However, we were struck by the absence of emphasis in the report of what is perhaps its most important finding. If we examine the report’s data and consider the net impact of vaping on the critical goals of having vapers stopping smoking and vaping non-smokers not starting to smoke, the findings are very disturbing and should strong reason for pause among those advocating e-cigarettes as a game-changing way of stopping smoking.
At Wave 2, 12 months on from Wave 1, of the cohort of 2036 dual users (EC + smoking) only 104 (5.1%) had transitioned to using only EC and another 143 (7%) had quit both EC and smoking for a combined total of 247 or 12.1%. Of the 896 exclusive EC users at Wave 1, 277 (30.9%) had stopped vaping at Wave 2. Together, 524 out of the 2932 EC users (17.9%) followed from Wave 1 might be considered to have had positive outcomes at Wave 2.
The other side of the coin however, shows that of the 2036 dual users at Wave 1, 886 (43.5%) relapsed to using cigarettes exclusively. In addition, among the 896 exclusive EC users from Wave 1, 109 (12.2%) had stopped vaping and were now smoking, with another 121 having resumed smoking as well as using EC (i.e. became dual users). Importantly, 502 of 896 (56%) exclusive e-cigarette users were those who had never been established smokers prior to using e-cigarettes. Alarmingly, of these 502 adults, 120 (23.9%) progressed from using only e-cigarettes to either dual use (54 or 10.8%) or smoking only (66 or 13.2%).
Taken together, 886 dual users in Wave 1 relapsed to become exclusive cigarette smokers in Wave 2, and 230 exclusive vapers in Wave 1 took up cigarette smoking in Wave 2 (dual use or exclusively cigarettes). Undoubtedly, these should be considered as negative outcomes.
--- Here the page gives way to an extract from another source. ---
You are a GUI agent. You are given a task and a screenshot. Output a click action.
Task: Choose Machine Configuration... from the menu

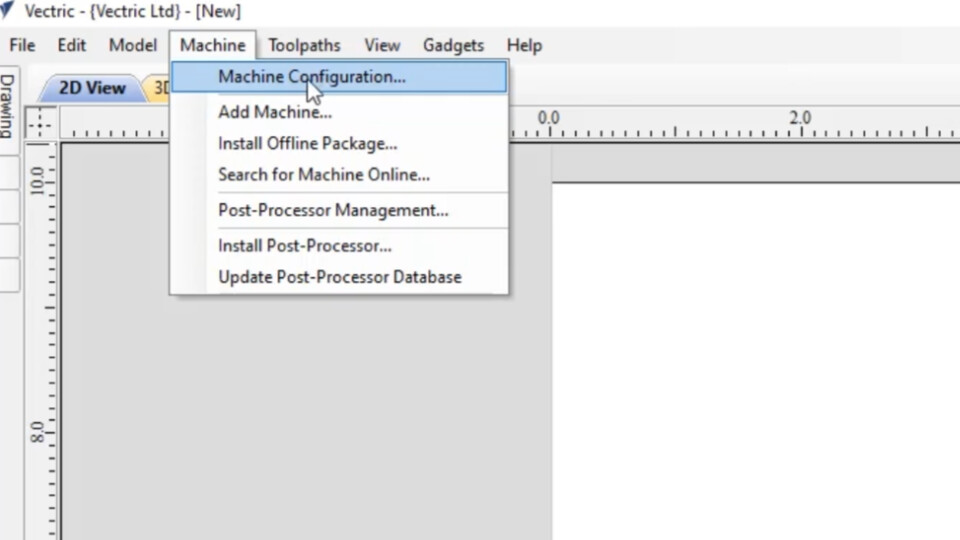point(312,77)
The table below shows that for every person vaping at Wave 1 who benefited across 12 months by quitting smoking, there are 2.1 who either relapsed to or took-up smoking. Most disturbingly, in this adult cohort nearly one in four of those who had never been established smokers took up smoking after first using EC. Concern about putative gateway effects of ECs to smoking have been dominated by concerns about youth. These data showing transitions from EC to smoking in nearly a quarter of exclusive adult EC users with no histories of established smoking should widen this debate to consider adult gateway effects too.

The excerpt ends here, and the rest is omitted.